Matt: If I'm the Oilers I'm trying to find out what the 'price you pay' is for a guy like Kris Russell. I saw Sunil's column from a little while back about the subject, and I agree. Turning him into an asset of any kind is, for me, good business.
2. Patrick Maroon's eighteen goal season has been a fun distraction from the unevenness on the wings, but the well has seemed to go dry. His last goal was on January 14th versus Calgary. Pretend you're Todd McLellan. Do you let him ride on the top line, or do you try and switch things up?
Shona: I say let him stay. Because realistically, who do you replace him with? Eberle who’s had an awful season or Pouliot who may have had a worse one? Drai needs to stay on the second line so the Oilers have more than one line, and promoting Letestu over his head hasn’t worked well in the past. Besides all that, Maroon adds a physical presence to the top line and he’s used to not keeping up with McDavid. Separate from all of that, McDavid is now used to where Maroon normally is during the course of play. I’d be more concerned about if a change of line mates throws the Oilers offensive engine off his game.
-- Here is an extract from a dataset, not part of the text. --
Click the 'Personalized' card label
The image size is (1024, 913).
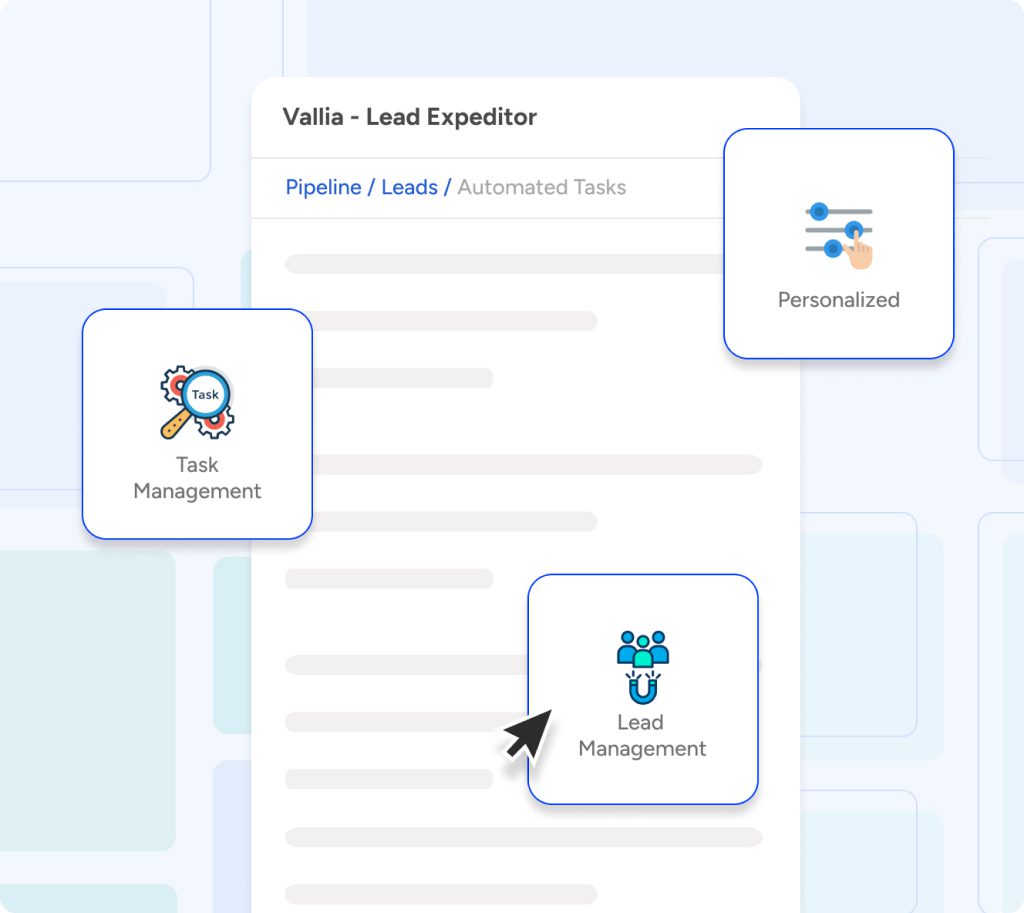[x=838, y=299]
Sunil: I look to switch things up. Not because Maroon is on a bit of a cold streak, as it's a fairly normal thing for players to score in bunches and then go cold for a period. Maroon has actually been a pretty good driver this season, even without McDavid, and could give the second and third lines a boost in production. Away from McDavid, Maroon has a Corsi For% of 54.3%, which is only a slight drop off from the share of shot attempts when they're together (55.4%). To put things into perspective, when Lucic is away from McDavid, the team's CF% drops to 47.1%.
Matt: If I'm Run TMC, I'm splitting up the top line anyway. The Oilers were a one-line show before McDavid, Maroon and Draisaitl started playing together, and for me still are. Maroon has shown he can help push a line in the right direction, and McDavid can even make Kris Russell look good, so I would start to move guys around in the name of balance, even if Maroon was still running good.